Add support for `vsearch --derep_prefix`

colinbrislawn · April 25, 2018, 4:43pm

Good morning,

How should I implement the vsearch --derep_prefix (#24) command to be stylistically consistent with Qiime 2?

Should this command be a new method to the vsearch plugin, or an optional flag to dereplicate-sequences?

New method: qiime vsearch dereplicate-sequences-prefix
- ~~Maybe change other method to qiime vsearch dereplicate-sequences-full-length?~~ Or we keep it to signify full-length dereplication as the primary method and prefix as secondary method.
New method: qiime vsearch cluster-features-prefix
- Prefix-dereplication merges non-identical sequences, so maybe we reframe it as a clustering method.
Existing method:
- New option --prefix
- Dereplicate a shorter sequence if it is an exact prefix of a longer sequence.

For sequenced that cluster by derep_prefix, should we report the sha1 hash? Currently

Feature identifiers in the resulting artifacts
will be the sha1 hash of the sequence defining each feature.

I think we need to report sha1 to be compatible with vsearch clustering, but in --derep_prefix, it's going to be "sequenceS of decreasing length" and these wouldn't have the same hash. This relates to possible name of cluster-features-prefix

Thanks for your thoughts,
Colin

thermokarst · April 25, 2018, 4:58pm

Thanks @colinbrislawn!

Reading through @gregcaporaso's original issue text, he indicates that this should be a new option (parameter in QIIME 2-speak) on the method dereplicate-sequences.

Let's see what @gregcaporaso has to say on the matter.

colinbrislawn · April 25, 2018, 5:42pm

If this is a new option, we have to report the sha1 to preserving clustering. So the question is, do we want to change how we present prefix-dereplication, calling it cluster-features-prefix instead.

And that question, needs export advice. Besides Greg, should we ask Rognes and Mahe about this?

gregcaporaso · April 26, 2018, 11:11am

@colinbrislawn, I've been thinking that this should be a parameter of the existing method, and the sha1 of the longest sequence (which is still the sequence defining the feature) would become the feature id.
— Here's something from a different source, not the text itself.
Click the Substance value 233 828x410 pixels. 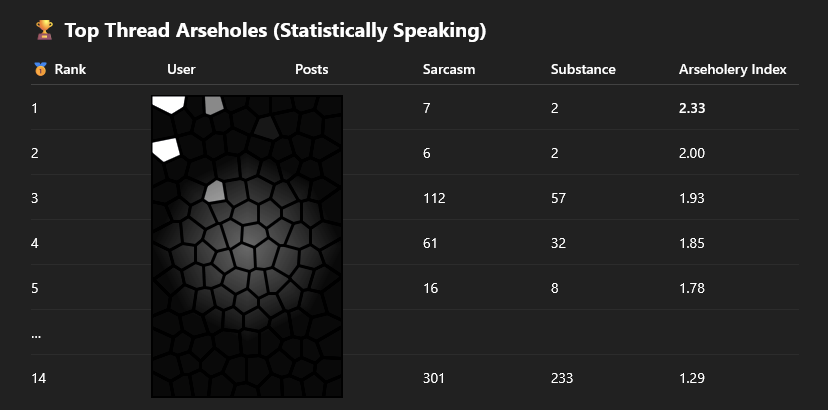pyautogui.click(x=562, y=378)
My understanding is that that's what vsearch does. I think this is ok as it wouldn't group sequences together that we know are different from each other, which is consistent with the current behavior. For example, if lower case letters are bases that we haven't sequenced, deprelicate-sequences would group the following two sequences, because as far as we know, they're the same:

s1: AAACCCg
s2: AAACCCc

This is similar to grouping the following when using the prefix parameter:

s1: AAACCCg
s2: AAACCg
s3: AAACCc

As far as we can tell, the sequences are the same, so we group them all. I don't love this behavior, which is why I don't think we should have it enabled by default, but I do think it makes sense. In this case, the sha1 of s1 would become the feature id, and s2 and s3 would be grouped with s1.

colinbrislawn · April 26, 2018, 10:05pm

I agree; I don't love this pseudo-dereplication either, but that's what vsearch/usearch does and this maintains compatibility with our OTU picking methods.

It makes sense to compare prefix dereplication to masking. Well said!

Colin

colinbrislawn · July 26, 2018, 5:06pm

PR in progress: ENH: adds --derep_prefix dereplication parameter by colinbrislawn · Pull Request #54 · qiime2/q2-vsearch · GitHub

This is a humbling reminder and I know very little about Python.